I've always been someone who has always told everyone to vote no matter what.
I've worked and volunteered for the Democratic party and for progressive causes since I was a teenager. I took on unpaid internships. I went without food for a couple days here and a couple days there if it meant I could stay where I was needed, canvass and make phone calls.
I did that because I believed in the sanctity of the franchise, in the sacred promise that elections meant something. So many people have died to protect our rights, after all, how could they not?
I've never felt that faith truly shaken until today.
Someone tell me I'm wrong. Someone tell me this isn't going to stand as a horrible precedent. That billionaires aren't going to use this as a blueprint for blackmailing and replacing elected officials they don't like.
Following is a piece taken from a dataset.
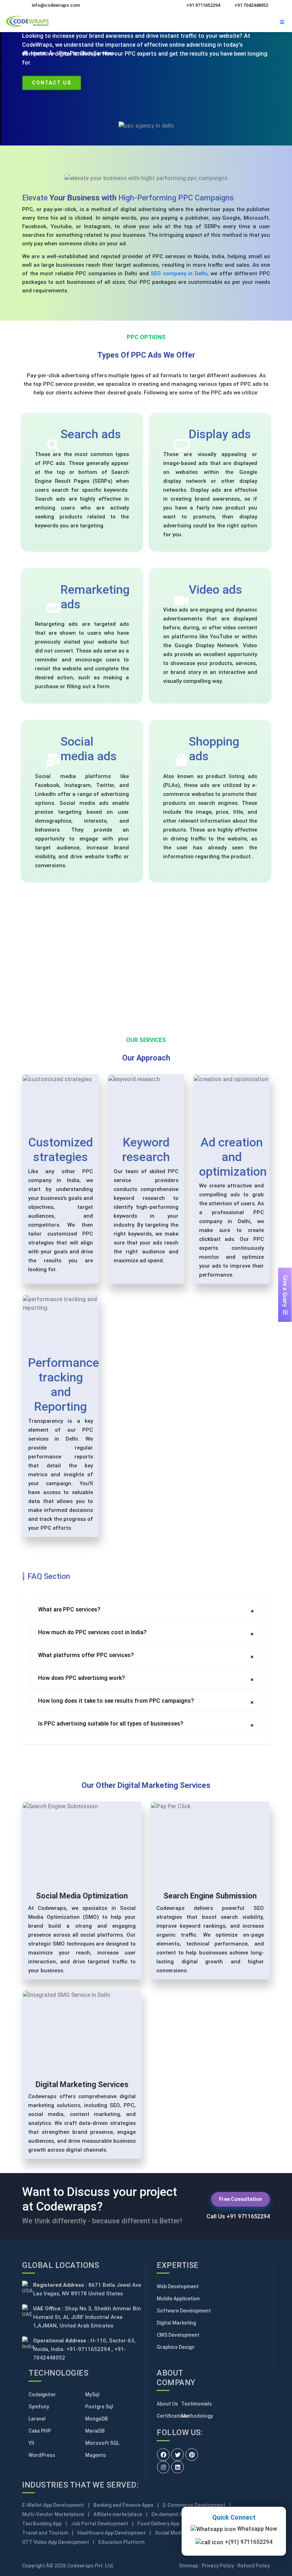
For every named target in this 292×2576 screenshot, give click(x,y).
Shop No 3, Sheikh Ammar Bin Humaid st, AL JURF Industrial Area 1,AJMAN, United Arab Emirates (87, 2317)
Please tell me that we haven't lost our voice because we can't protect our own. Please tell me that we won't be stuck trying to convince elected officials to do the progressive thing only for them to tell us "look what happened to Biden."
Someone tell me that primary elections won't be overturned again. Someone tell me that this won't become a trend.
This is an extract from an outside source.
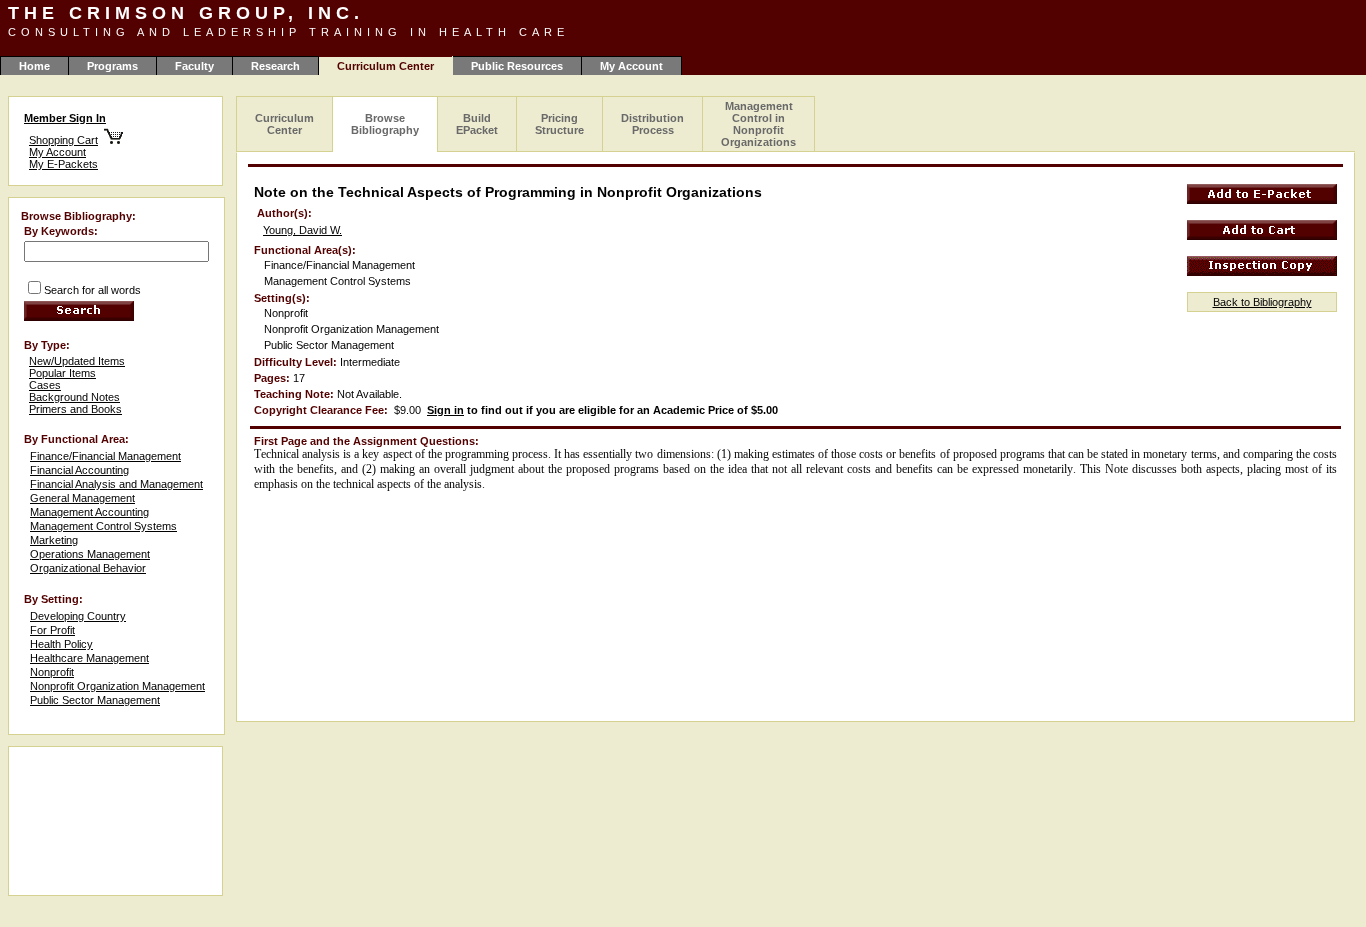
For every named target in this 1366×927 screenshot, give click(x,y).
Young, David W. (302, 230)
Someone tell me that the one good thing about this is that the president left voluntarily and that at least the public can't see the gun hidden under Elon Musk and Marc Andreessen's coats.
I was on a textbank when I heard the news. Which is good because if I was on a phone bank who knows what the poor person on the other end would have heard. I have to figure out how I'm going to keep doing these canvasses and phone banks and text banks and not let our special progressive microbrewed cynicism drown me before the election.
And now I'm trying to convince myself not only that all this volunteering works, because your vote is somehow still sacred, somehow still the final word but don't believe your lying eyes, but I'm trying to convince myself that I can get other people to agree.
We have stripped the idealism from our movement like so much used paint. Or rather, we have allowed it to happen. And now, somehow, we have to put it back, and fast.
Maybe the world was trying to tell me something and we should hold off on trying for a child after all.